I know that most sprint triathlon training schedules are around 16-20 weeks long, which would get me prepped if I wanted to do a January triathlon. Hmm, timing was a bit off. So, I'm going to do some pre-training for a few weeks prior to training. I would probably have a hard time consistently swimming/running/biking the week-one times right now anyway. In fact, right now, I'd be lucky if I could run a mile without feeling as if I'd been punched straight in the lungs. I haven't biked much since I wrecked my old bike on a major road about 4 years ago. As far as swimming goes, I have never done it for any reason other than recreation! This could be interesting...

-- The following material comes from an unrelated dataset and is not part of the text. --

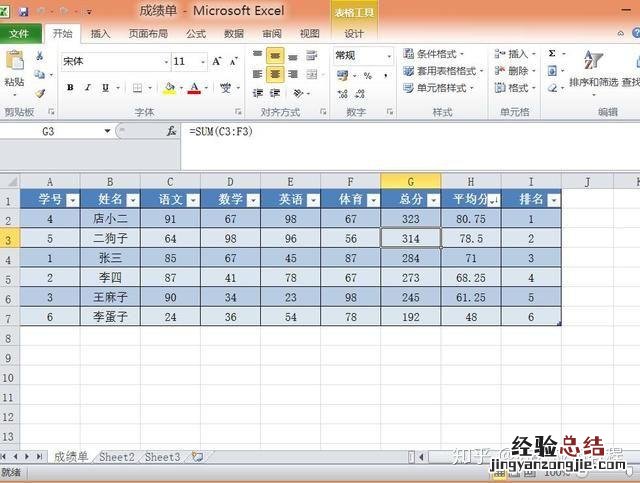
Task: Click the font color red A swatch
Action: click(193, 88)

This week I decided to boost my motivation by starting with some fun stuff and make myself feel confident about training soon...I'm calling this week and next my pre-pre-training weeks. I recently bought a livingsocial voucher for 2 weeks of kickboxing fitness classes, and last night I went to my first class. I spent about 7 weeks doing the Insanity workout last fall, and it was intense. A couple of weeks ago, I did a few of my Insanity videos just for a good intense workout, and during that class yesterday, I was SO grateful that I'd prepped by doing some Insanity! That was the most intense fitness class I've ever attended, and it was awesome!

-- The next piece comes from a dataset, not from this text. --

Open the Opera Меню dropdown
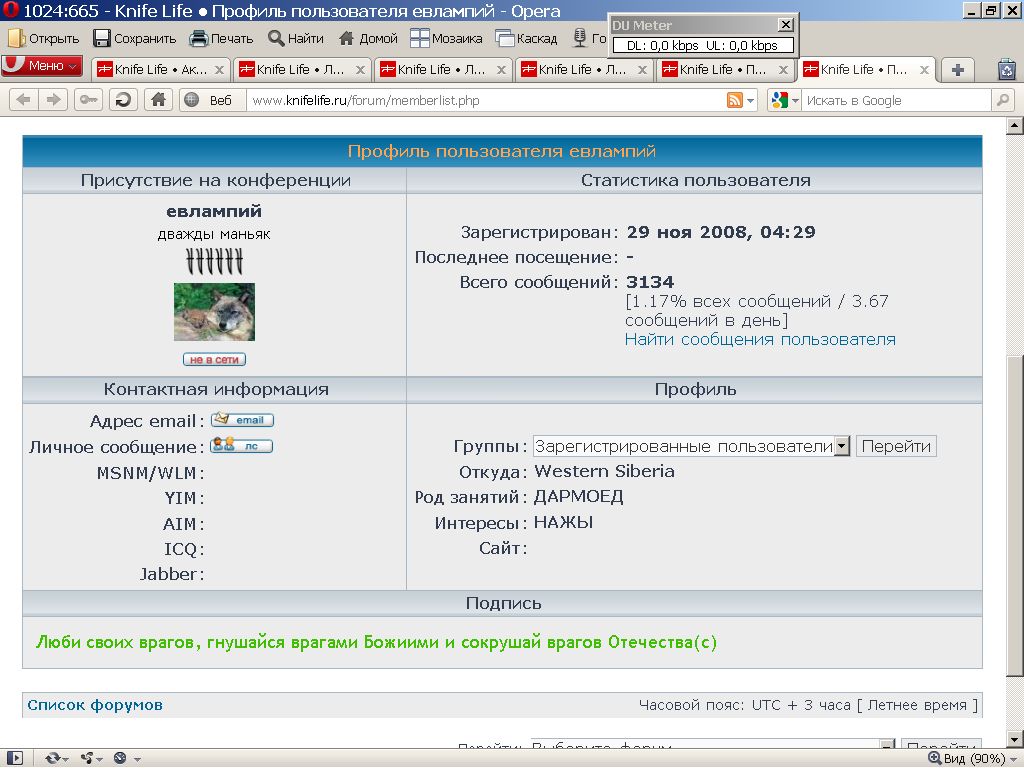The width and height of the screenshot is (1024, 768). click(42, 67)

I'm sore today, and tomorrow will be worse. So, I won't be back to class until Thursday and again Saturday. After my 2 weeks is up, I hope to have attended 6-7 total classes, which should put me in good shape to start pre-training. The following 3-4 weeks, I will repeat the same weekly training routine, and by the last week, I hope to be consistent with the times and ready to move on to week 2. My light running days just happen to coincide with soccer Mondays, which is perfect! I can easily get a 12-24 minute run in during soccer (or before/after). Now THAT is how you make training fun!

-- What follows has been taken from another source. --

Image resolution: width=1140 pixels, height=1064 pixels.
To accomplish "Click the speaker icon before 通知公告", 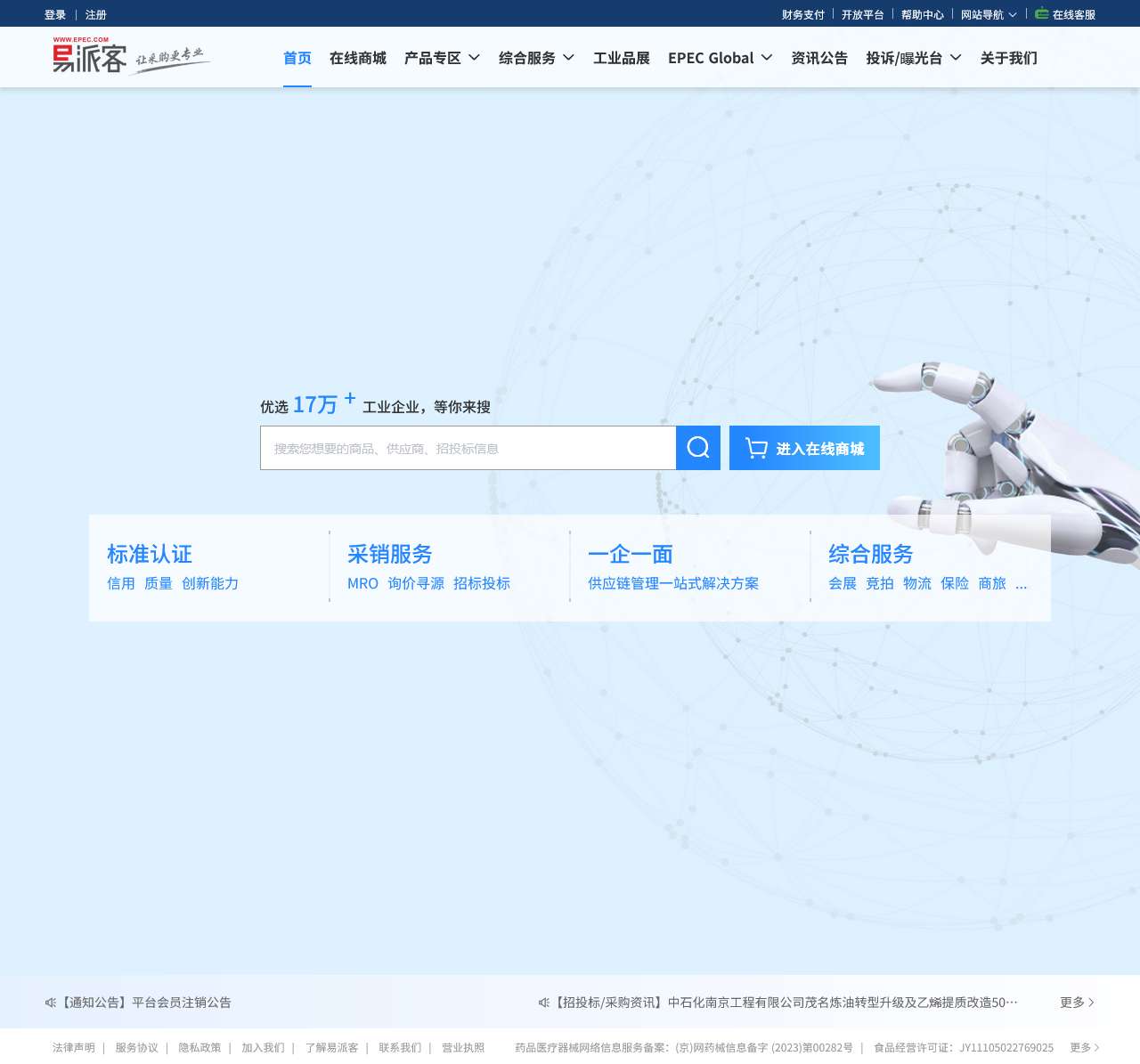I will point(51,1002).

I've also decided to set up some benchmarks along the way. The sprint triathlon I really want to do is not until June 2012. It's the Iron Girl, which just sounds awesome. I have a short attention span, so I need benchmarks between now and then to keep me going and keep me interested. The first is the Muck Run (5k adventure race) on Oct 15th. I'm already getting excited to be in decent shape for that. I am hoping to find a Christmas-themed race (maybe even back home in Valdosta) in December. The next benchmark will be a mid-winter one, so it won't be easy to find a good race. Hopefully, if I've been consistently training, I'll be up for anything by then. With my training schedule, that's when I'll be ready for a sprint triathlon. Maybe I can find a duathlon.
A huge part of training is also diet. I'm not always a healthy eater, especially when it comes to getting all the proper nutrients I need. Today I am starting my training diet. I'm sure I'll waver a good bit from time to time, but the goal is to be as consistent as possible with eating proper, balanced meals.
Next on my to-do list for training is to get the right equipment...bike helmet and tri-suit are really all I need. Getting the tri-suit is cheaper than buying a swimsuit, running shorts, bike shorts, etc. all separately. Plus, tri-suits look bad-a, so maybe I'll even take myself seriously! Now, fingers crossed, prayers raised...I can do this. I will do this.